— Exercise objective —
Reproduce the material below without any change, beginning with the line that contains "Where should I click to: Click the Week" and continuing through the line that contains "[x=205, y=539]", with both of those lines included.
◇ ◇ ◇ ◇ ◇
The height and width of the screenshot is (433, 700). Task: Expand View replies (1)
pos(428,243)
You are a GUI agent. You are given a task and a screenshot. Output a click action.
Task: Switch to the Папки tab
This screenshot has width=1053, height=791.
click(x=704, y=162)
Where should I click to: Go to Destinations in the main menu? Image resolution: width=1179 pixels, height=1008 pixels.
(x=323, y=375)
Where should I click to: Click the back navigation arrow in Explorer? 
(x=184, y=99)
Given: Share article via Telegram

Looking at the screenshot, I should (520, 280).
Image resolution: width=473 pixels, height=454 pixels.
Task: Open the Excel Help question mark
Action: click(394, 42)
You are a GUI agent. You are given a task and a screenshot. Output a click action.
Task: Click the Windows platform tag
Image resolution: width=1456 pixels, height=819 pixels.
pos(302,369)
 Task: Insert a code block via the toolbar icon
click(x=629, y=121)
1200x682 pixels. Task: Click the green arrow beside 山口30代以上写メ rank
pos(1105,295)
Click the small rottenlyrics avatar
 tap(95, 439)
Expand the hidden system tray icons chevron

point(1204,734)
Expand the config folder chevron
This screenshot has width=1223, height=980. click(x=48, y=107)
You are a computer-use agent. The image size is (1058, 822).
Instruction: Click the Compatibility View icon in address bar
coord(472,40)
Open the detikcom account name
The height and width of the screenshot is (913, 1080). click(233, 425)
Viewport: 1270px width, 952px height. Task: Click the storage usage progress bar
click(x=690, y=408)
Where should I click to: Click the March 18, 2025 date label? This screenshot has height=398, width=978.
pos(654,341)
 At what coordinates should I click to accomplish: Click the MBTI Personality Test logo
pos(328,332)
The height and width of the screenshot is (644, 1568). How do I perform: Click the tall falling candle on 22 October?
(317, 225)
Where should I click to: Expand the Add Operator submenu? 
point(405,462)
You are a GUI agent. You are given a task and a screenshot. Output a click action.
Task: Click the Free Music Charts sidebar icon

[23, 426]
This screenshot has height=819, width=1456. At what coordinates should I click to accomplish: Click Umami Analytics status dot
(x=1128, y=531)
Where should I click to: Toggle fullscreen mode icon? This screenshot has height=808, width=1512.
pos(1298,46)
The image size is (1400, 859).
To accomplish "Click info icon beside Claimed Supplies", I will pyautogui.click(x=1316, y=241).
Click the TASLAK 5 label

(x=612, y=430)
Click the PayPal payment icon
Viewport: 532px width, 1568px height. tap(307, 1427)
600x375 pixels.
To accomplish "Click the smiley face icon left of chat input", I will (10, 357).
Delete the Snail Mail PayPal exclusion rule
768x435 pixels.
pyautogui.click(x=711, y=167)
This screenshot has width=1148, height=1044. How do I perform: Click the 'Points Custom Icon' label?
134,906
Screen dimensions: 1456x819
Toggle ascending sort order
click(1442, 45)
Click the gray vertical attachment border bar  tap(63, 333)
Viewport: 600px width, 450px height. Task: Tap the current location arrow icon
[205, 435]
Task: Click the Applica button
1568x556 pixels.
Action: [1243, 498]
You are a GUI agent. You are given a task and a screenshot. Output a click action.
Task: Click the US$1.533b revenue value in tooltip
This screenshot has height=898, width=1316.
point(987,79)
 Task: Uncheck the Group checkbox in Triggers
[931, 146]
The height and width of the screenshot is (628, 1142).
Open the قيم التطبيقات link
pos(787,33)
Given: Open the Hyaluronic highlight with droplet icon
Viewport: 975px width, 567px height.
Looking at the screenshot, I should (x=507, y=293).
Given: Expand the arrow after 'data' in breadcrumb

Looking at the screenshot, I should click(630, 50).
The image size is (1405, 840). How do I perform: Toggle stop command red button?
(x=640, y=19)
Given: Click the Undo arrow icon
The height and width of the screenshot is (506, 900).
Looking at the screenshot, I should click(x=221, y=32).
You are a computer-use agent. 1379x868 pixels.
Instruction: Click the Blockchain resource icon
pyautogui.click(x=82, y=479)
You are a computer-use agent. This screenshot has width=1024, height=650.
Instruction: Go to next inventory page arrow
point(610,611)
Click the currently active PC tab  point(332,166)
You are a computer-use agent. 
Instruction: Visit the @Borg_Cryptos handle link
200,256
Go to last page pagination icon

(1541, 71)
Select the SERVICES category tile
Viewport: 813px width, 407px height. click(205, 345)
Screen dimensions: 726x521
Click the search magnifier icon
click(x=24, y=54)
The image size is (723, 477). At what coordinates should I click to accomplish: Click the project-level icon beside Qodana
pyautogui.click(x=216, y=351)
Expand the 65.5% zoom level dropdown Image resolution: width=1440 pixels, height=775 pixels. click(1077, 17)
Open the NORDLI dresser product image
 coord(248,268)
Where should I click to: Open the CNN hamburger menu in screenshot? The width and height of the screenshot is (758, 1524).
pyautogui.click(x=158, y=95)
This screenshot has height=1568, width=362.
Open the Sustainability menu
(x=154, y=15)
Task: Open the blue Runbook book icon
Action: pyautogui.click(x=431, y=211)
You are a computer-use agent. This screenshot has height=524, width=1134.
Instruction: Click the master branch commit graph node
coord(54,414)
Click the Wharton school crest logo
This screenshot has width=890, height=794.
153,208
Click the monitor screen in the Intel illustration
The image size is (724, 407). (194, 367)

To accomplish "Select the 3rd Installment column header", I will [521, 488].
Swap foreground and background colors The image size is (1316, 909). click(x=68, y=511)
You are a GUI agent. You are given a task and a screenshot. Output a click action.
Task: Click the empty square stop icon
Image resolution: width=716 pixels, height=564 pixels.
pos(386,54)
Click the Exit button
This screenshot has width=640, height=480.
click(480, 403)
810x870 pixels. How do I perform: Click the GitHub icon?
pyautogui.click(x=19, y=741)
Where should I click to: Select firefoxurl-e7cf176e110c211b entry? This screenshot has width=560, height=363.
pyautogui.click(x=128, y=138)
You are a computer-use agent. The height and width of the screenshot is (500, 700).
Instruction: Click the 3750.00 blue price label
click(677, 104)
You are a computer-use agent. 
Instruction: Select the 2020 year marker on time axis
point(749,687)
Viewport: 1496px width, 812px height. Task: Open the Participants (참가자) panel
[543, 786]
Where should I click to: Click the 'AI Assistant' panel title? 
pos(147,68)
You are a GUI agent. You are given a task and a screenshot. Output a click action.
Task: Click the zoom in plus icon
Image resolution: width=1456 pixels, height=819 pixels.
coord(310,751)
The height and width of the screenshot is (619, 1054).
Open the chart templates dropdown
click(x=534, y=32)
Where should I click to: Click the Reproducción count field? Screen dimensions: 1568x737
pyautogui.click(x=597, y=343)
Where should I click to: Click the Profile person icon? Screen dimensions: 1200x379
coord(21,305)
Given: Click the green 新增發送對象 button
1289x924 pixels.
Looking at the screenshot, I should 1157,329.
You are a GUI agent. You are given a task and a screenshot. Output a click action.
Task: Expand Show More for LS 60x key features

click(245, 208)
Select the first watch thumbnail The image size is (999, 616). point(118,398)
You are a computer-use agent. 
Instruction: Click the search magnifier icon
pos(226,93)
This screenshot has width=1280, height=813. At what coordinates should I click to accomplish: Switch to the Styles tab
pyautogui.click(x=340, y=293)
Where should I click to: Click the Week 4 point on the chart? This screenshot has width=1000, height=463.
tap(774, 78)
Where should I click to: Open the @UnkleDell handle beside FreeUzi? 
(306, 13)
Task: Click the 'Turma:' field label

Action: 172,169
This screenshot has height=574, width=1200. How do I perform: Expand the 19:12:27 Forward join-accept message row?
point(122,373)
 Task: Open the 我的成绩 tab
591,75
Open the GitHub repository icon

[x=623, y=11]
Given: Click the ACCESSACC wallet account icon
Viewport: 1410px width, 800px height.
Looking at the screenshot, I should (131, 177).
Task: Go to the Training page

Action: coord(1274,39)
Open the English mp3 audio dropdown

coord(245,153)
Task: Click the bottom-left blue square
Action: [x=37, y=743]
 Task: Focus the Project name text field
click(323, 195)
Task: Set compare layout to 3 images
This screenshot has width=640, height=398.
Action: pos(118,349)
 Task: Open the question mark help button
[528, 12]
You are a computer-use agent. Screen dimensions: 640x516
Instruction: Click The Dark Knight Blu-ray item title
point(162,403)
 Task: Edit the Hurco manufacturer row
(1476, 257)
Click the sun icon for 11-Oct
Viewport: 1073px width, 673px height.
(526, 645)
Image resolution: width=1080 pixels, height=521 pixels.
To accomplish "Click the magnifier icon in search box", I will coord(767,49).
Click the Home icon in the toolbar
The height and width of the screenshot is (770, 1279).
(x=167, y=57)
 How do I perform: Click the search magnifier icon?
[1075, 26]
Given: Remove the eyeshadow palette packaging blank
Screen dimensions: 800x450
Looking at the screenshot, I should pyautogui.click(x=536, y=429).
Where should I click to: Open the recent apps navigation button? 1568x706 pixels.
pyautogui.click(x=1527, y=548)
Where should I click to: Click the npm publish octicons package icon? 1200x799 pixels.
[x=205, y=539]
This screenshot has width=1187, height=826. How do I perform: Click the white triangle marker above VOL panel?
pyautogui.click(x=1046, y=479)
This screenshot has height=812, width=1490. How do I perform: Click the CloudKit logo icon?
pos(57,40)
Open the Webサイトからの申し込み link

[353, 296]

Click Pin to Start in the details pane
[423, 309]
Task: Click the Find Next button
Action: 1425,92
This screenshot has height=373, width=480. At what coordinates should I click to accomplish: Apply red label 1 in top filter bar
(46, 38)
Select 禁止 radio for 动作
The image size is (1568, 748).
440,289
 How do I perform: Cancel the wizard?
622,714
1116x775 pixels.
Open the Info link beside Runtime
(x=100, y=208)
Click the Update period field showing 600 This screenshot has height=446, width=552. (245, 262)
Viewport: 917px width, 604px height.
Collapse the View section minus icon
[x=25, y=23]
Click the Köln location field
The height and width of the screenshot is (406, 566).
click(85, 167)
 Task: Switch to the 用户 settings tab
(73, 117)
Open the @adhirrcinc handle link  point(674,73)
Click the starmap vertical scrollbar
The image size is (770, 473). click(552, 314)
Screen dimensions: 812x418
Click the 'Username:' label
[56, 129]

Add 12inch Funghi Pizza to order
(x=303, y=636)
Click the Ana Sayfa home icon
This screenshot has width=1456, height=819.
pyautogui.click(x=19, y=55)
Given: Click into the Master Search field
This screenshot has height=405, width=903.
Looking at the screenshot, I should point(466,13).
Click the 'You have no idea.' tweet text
◇ ◇ ◇ ◇ ◇
— Written answer —
Where should I click to: Click the Week 4 point on the chart? This screenshot has width=1000, height=463.
tap(774, 78)
Where should I click to: Open the @UnkleDell handle beside FreeUzi? 
(306, 13)
Task: Click the 'Turma:' field label

Action: 172,169
This screenshot has height=574, width=1200. How do I perform: Expand the 19:12:27 Forward join-accept message row?
point(122,373)
 Task: Open the 我的成绩 tab
591,75
Open the GitHub repository icon

[x=623, y=11]
Given: Click the ACCESSACC wallet account icon
Viewport: 1410px width, 800px height.
Looking at the screenshot, I should (131, 177).
Task: Go to the Training page

Action: coord(1274,39)
Open the English mp3 audio dropdown

coord(245,153)
Task: Click the bottom-left blue square
Action: [x=37, y=743]
 Task: Focus the Project name text field
click(323, 195)
Task: Set compare layout to 3 images
This screenshot has width=640, height=398.
Action: pos(118,349)
 Task: Open the question mark help button
[528, 12]
You are a computer-use agent. Screen dimensions: 640x516
Instruction: Click The Dark Knight Blu-ray item title
point(162,403)
 Task: Edit the Hurco manufacturer row
(1476, 257)
Click the sun icon for 11-Oct
Viewport: 1073px width, 673px height.
(526, 645)
Image resolution: width=1080 pixels, height=521 pixels.
To accomplish "Click the magnifier icon in search box", I will coord(767,49).
Click the Home icon in the toolbar
The height and width of the screenshot is (770, 1279).
(x=167, y=57)
 How do I perform: Click the search magnifier icon?
[1075, 26]
Given: Remove the eyeshadow palette packaging blank
Screen dimensions: 800x450
Looking at the screenshot, I should pyautogui.click(x=536, y=429).
Where should I click to: Open the recent apps navigation button? 1568x706 pixels.
pyautogui.click(x=1527, y=548)
Where should I click to: Click the npm publish octicons package icon? 1200x799 pixels.
[x=205, y=539]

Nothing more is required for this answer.